EXTRACTED INFORMATION Start Marker

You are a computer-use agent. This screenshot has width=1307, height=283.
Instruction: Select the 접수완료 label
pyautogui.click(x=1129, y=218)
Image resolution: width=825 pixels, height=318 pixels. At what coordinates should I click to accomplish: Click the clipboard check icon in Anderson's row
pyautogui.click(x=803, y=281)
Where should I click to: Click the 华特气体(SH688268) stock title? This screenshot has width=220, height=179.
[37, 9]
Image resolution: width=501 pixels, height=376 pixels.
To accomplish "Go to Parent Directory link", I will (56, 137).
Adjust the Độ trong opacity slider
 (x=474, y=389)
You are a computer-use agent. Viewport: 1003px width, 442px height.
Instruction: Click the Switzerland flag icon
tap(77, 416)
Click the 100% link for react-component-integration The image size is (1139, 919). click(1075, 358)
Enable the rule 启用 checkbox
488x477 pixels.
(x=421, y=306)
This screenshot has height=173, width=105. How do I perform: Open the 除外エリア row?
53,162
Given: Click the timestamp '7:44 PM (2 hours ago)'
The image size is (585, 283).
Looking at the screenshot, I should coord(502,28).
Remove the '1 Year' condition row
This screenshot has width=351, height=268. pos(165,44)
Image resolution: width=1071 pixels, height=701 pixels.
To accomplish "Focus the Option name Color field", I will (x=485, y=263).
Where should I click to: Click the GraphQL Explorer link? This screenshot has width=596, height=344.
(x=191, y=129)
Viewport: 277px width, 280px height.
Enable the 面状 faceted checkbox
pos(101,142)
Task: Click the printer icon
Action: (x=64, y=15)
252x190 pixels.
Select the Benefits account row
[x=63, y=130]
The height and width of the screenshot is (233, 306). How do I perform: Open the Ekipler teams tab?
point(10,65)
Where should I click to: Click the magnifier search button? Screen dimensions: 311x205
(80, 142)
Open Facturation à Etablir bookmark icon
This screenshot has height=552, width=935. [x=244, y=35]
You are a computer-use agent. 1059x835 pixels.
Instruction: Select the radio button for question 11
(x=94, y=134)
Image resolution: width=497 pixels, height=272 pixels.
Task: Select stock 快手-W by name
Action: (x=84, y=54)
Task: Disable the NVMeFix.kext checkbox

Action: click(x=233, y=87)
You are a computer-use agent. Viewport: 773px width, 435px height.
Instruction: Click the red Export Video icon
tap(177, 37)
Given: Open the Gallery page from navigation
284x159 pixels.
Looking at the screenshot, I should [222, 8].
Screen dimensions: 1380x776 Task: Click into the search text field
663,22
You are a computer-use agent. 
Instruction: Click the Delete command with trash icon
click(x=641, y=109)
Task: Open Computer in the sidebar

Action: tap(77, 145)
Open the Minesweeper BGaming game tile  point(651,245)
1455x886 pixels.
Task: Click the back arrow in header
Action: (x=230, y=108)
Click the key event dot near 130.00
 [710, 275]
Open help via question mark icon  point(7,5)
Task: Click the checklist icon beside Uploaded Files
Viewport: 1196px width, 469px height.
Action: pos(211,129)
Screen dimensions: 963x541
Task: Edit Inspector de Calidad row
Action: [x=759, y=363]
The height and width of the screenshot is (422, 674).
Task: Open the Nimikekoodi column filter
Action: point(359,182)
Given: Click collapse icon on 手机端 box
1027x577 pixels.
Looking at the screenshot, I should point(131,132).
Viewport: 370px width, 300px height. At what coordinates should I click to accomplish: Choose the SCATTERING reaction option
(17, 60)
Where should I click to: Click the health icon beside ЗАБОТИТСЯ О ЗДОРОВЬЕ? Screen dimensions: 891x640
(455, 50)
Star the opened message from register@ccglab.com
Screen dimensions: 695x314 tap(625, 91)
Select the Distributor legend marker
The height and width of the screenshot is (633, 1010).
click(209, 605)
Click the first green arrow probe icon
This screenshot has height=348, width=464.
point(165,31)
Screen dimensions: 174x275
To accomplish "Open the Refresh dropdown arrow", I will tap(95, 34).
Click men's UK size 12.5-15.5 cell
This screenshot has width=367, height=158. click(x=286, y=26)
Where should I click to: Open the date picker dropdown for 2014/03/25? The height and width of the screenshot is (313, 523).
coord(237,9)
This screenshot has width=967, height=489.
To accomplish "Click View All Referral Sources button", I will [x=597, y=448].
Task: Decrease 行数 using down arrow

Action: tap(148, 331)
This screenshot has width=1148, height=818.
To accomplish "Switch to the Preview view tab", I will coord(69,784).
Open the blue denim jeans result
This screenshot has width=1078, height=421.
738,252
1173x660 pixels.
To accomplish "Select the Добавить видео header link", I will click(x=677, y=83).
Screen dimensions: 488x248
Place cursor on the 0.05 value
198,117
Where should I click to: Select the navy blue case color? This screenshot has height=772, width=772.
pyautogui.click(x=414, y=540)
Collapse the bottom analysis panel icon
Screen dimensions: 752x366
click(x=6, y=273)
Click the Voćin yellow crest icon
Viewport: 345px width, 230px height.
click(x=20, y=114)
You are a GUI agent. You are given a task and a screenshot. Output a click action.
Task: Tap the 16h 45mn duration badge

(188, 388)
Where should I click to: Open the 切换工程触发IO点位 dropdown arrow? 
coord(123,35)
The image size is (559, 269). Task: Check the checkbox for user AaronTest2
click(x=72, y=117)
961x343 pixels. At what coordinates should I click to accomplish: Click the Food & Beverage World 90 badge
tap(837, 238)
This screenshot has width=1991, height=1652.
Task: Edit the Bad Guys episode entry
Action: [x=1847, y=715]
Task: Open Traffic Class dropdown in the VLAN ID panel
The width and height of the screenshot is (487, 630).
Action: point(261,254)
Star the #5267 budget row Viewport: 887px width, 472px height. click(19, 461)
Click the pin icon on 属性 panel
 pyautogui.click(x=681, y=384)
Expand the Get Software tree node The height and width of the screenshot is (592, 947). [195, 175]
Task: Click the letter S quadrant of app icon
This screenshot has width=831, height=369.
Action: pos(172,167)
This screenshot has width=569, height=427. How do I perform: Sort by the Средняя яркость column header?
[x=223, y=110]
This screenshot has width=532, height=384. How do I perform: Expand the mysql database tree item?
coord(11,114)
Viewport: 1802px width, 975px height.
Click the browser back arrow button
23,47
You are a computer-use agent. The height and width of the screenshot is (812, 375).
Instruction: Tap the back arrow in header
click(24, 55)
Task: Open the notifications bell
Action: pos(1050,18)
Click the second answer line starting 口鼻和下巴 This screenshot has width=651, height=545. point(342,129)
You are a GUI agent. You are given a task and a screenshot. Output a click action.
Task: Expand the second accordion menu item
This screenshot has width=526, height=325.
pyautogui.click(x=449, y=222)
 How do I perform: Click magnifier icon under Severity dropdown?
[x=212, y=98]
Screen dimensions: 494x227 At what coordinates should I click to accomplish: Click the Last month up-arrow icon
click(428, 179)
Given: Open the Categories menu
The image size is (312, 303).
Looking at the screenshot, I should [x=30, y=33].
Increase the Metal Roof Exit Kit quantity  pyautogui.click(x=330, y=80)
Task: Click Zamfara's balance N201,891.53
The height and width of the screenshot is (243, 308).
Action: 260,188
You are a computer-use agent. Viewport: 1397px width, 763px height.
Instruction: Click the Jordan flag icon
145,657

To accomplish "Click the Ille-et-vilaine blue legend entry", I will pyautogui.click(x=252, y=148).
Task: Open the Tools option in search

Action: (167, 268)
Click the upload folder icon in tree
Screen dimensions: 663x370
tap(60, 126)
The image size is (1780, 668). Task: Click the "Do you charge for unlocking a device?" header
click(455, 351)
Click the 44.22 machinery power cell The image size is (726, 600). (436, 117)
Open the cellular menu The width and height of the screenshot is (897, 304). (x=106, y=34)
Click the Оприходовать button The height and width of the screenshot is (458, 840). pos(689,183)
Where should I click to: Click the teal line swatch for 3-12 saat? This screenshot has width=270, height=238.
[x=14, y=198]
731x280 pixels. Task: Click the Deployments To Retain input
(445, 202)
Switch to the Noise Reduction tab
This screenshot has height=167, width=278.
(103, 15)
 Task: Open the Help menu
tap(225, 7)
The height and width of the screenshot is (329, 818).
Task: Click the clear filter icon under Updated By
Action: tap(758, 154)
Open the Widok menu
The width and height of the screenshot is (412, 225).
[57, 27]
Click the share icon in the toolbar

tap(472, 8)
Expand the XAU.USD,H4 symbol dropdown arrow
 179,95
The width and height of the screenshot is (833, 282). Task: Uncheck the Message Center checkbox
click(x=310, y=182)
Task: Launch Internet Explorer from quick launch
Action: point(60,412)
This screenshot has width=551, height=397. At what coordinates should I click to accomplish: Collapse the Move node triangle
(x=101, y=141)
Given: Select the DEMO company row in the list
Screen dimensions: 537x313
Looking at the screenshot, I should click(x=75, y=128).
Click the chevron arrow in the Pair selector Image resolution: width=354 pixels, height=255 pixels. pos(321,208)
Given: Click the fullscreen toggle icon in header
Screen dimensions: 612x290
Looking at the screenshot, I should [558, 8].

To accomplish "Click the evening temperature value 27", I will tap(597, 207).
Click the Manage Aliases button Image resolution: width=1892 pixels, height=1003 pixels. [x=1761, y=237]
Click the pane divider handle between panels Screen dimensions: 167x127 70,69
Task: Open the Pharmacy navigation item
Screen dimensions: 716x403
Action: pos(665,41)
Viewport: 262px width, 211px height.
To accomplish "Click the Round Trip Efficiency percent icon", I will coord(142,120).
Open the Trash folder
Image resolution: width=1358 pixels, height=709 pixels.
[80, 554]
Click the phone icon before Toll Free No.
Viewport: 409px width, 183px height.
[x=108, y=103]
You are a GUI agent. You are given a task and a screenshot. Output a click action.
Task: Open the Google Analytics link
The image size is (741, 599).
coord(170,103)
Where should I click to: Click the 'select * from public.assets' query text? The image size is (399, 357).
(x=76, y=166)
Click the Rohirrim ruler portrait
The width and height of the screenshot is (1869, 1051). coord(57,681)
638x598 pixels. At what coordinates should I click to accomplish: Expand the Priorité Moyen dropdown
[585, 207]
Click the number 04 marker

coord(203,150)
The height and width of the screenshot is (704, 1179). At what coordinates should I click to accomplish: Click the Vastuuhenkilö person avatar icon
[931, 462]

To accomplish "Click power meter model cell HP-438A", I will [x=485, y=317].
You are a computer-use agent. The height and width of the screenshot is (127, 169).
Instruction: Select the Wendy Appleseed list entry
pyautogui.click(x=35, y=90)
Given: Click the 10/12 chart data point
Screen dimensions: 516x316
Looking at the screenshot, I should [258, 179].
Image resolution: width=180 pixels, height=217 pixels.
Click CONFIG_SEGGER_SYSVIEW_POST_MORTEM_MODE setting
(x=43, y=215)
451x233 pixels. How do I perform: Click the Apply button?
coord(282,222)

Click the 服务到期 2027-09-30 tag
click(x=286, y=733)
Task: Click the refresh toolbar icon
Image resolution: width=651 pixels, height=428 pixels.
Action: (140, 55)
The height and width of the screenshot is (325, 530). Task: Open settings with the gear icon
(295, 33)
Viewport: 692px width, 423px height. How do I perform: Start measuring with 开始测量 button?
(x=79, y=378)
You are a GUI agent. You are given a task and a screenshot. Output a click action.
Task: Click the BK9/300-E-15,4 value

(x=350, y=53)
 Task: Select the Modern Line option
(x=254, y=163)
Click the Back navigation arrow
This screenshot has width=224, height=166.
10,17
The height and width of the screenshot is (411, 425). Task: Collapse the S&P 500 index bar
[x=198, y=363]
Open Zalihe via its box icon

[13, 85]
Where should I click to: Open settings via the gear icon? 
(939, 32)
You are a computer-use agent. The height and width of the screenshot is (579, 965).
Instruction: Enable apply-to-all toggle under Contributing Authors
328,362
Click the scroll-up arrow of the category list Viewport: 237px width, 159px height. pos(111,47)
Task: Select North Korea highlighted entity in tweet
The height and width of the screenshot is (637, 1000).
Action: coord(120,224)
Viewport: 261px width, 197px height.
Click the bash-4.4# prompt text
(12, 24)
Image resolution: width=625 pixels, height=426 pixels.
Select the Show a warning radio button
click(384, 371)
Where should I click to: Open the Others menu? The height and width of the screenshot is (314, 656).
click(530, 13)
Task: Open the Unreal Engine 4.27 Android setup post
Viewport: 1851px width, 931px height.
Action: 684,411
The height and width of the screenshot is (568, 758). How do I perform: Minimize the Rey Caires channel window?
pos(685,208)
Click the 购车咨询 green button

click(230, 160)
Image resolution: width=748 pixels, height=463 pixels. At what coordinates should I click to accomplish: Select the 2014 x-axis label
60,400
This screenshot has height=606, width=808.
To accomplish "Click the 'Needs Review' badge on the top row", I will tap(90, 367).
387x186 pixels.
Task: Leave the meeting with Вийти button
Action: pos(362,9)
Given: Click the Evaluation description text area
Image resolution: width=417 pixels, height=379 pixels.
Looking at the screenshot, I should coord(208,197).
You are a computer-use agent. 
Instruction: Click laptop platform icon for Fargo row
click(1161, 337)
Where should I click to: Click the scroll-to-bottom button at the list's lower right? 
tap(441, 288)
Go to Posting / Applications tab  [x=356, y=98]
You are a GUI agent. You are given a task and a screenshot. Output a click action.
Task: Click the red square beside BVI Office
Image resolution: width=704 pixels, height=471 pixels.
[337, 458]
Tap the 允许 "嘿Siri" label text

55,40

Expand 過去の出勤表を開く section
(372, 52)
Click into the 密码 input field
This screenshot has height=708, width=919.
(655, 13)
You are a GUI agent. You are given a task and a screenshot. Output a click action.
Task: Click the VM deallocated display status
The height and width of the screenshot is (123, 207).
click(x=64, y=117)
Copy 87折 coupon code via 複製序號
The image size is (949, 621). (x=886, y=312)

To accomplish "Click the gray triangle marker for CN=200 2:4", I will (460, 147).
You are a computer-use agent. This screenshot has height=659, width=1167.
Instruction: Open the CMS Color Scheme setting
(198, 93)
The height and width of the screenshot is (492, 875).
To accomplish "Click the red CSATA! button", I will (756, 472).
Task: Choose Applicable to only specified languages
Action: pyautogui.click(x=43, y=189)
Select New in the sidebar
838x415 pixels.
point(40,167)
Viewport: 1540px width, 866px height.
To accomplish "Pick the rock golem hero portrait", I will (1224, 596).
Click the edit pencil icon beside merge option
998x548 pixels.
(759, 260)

EXTRACTED INFORMATION End Marker

ASSIGNED TASK:
Reproduce every line of the entries above, unchanged, from the very first one down to and including the line containing "Image resolution: width=501".

YOUR SOLUTION:
You are a computer-use agent. This screenshot has width=1307, height=283.
Instruction: Select the 접수완료 label
pyautogui.click(x=1129, y=218)
Image resolution: width=825 pixels, height=318 pixels. At what coordinates should I click to accomplish: Click the clipboard check icon in Anderson's row
pyautogui.click(x=803, y=281)
Where should I click to: Click the 华特气体(SH688268) stock title? This screenshot has width=220, height=179.
[37, 9]
Image resolution: width=501 pixels, height=376 pixels.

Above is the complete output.